Artinya: Dan sungguh akan Kami berikan cobaan kepadamu, dengan sedikit ketakutan, kelaparan, kekurangan harta, jiwa dan buah-buahan. Dan berikanlah berita gembira kepada orang-orang yang sabar.

ٱلَّذِينَ إِذَآ أَصَٰبَتْهُم مُّصِيبَةٌ قَالُوٓا۟ إِنَّا لِلَّهِ وَإِنَّآ إِلَيْهِ رَٰجِعُونَ

Artinya: (yaitu) orang-orang yang apabila ditimpa musibah, mereka mengucapkan: "Inna lillaahi wa innaa ilaihi raaji'uun".

 

عَنْ عَبْدِ اللهِ بْنِ جَعْفَرٍ قَالَ: لَمَّا جَاءَ نَعْىُ جَعْفَرٍ حِيْنَ قُتِلَ قَالَ النَّبِىُّ صلى الله عليه و سلم: اصنعوا لِآلِ جَعْفَرٍ طَعَامًا طَعَامًا فَقَدْ أَتَا هُمْ أَمْرٌ يَشْغَلَهُمْ (رواه الخمسة

Artinya: Diriwayatkan dari ‘Abdullah ibn Ja’far ia berkata: tatkala datang berita terbunuhnya Ja’far, Nabi bersabda: buatlah makanan untuk keluarga Ja’far, karena telah datang musibah yang membuat mereka repot (Hadits riwayat lima orang ahli hadits)

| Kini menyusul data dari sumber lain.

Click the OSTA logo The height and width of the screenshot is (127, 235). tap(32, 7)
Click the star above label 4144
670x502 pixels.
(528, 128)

walaupun hadits tersebut merupakan anjuran memberi makan atau mengurusi keperluan makan untuk keluarga almarhum, namun bukan merupakan dalil larangan bagi keluarga almarhum membuat makanan dan mengundang masyarakat ke jamuan makan di keluarga almarhum.

 

عن سعد بن عبادة قال قلت يا رسول الله إن أمي ماتت أفأتصدق عنها قال نعم قلت فأي الصدقة أفضل قال سقي الماء .

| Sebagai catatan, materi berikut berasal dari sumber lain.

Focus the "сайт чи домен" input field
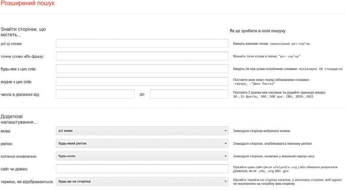Viewport: 346px width, 190px height. pos(142,169)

          Dari Sa’ad bin ‘Ubadah, ia berkata: “Saya bertanya kepada Rasulullah, sesungguhnya ibu saya meninggal dunia, apakah saya bersedekah untuknya?”. Rasulullah Saw menjawab: “Ya”. Saya bertanya: “Apakah sedekah yang paling utama?”. Rasulullah Saw menjawab: “Memberi air minum”.

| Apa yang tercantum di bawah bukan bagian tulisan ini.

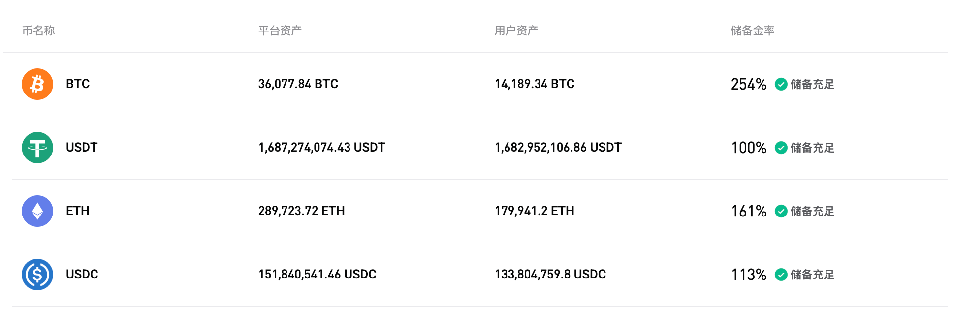Click the green checkmark beside ETH 储备充足
This screenshot has height=309, width=953.
pyautogui.click(x=781, y=211)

(Hadits riwayat an-Nasa’i)

Ada yang menuduh bahwa bersedekah untuk orang yang sudah meninggal selama tujuh malam itu tradisi Hindu. Benarkah demikian? Mari kita lihat riwayat kalangan Salaf tentang masalah ini,

قال الإمام أحمد بن حنبل رضي الله عنه في كتاب الزهد له حدثنا هاشم بن القاسم قال ثنا الاشجعي عن سعيان قال قال طاووس إن الموتى يعتنون في قبورهم سبعا فكانوا يستحبون أن يطعموا عنهم تلك الأيام.

Imam Ahmad bin Hanbal berkata dalam kitab az-Zuhd, “Hasyim bin al-Qasim meriwayatkan kepada kami, al-Asyja’i meriwayatkan kepada kami, dari Sufyan. Thawus berkata, “Sesungguhnya orang-orang yang sudah mati itu diazab di kubur mereka selama tujuh hari, maka dianjurkan agar bersedekah makanan untuk mereka pada hari-hari itu”.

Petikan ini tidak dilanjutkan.